FI is an issue that needs to be taken seriously with the ageing population, as  it is one of the three major causes (alongside dementia and mobility issues) of nursing home admission1.
 

The Etiology Of FI Differs Between The Sexes 

Two recent cohort studies2,3 compared the etiology of FI in males and females. Female FI was more likely to be caused by impaired internal anal sphincter (IAS) and external anal sphincter (EAS) function, indicating obstetric history is a significant factor.  Males with FI were more likely to have normal sphincter function.  Females and males had equal levels of rectal hypersensitivity, however males were more likely to have rectal hyposensitivity.  Interestingly, quality of life was much worse in females with FI than males3.
 

The Effect Of Ageing On Bowel Control 

Dr Wright also explored why the rates of FI are so much higher in the elderly. Extrinsic factors play a role, such as:
  • Poor diet (leading to a change in stool consistency) 
  • Immobility 
  • Co-morbid disease 
  • Medication 
  • Previous injury (such as obstetric trauma or spinal injury)
In addition, reduced sensation of the rectum occurs with ageing, and there is also an increase in collagen in the rectal wall.

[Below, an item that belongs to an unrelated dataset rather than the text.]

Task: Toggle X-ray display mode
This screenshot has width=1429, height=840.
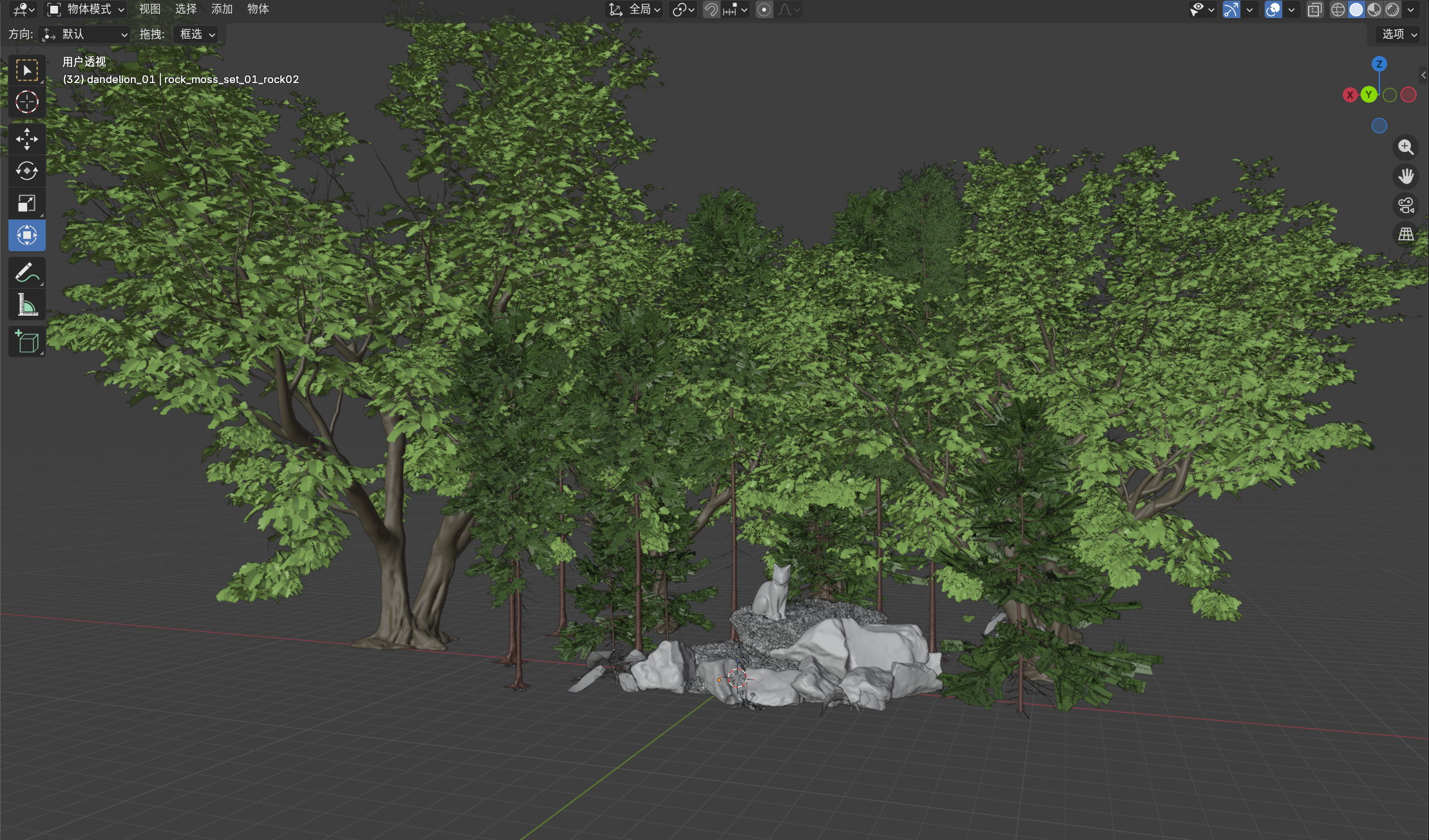Action: [1314, 10]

This leads to increased rectal compliance, making mucosal prolapse more likely, and decreasing the function of the rectum as a reservoir. 
 
In females, there is thinning of the IAS (leading to reduced resting pressures), and thickening of the EAS, but this has no correlation with continence, so is thought to be due to fibrosis. However, in males, age-related anal sphincter changes are minimal (in the absence of disease).
 

Management: Target The Etiological Cause

Dr Wright discussed treatment options for faecal incontinence, and emphasised that treatment of males and females needs to be tailored to the differing etiological causes.  She discussed that the key elements of management are:
  • Fix the stool consistency: with dietary changes, ceasing medications contributing to diarrhoea, fibre supplementation, and anti-diarrheal medication 
  • Pelvic floor physiotherapy referral: strengthen pelvic floor and anal sphincter muscles, correct defecation dynamics, biofeedback with rectal balloon therapy for rectal hyper- or hyposensitivity
  • Surgical referral: if failed conservative management

Don’t Forget To Ask About Bowels 

Patients are often embarrassed to discuss bowel issues with their healthcare providers, especially faecal incontinence. Given the high prevalence and significant impact on quality of life that this condition has, screening for bowel problems is recommended. A great screening tool by Vaizey is available on our Referrer Resources here.
 
 
References 
1 Continence Foundation Australia  www.continence.org.au
 
2 Townsend, Carrington, Grossi, Burgell, Wong, Knowles, & Scott. (2016). Pathophysiology of faecal incontinence differs between men and women: a case matched study in 200 patients. J Neurogastroenterol Motil, 28(10), 1580-1588. 
 
3 Mundet, Ribet, Arco, & Clave. (2016). Quality of life differences in female and male patients with faecal incontinence. J Neurogastroenterol Motil, 22(1).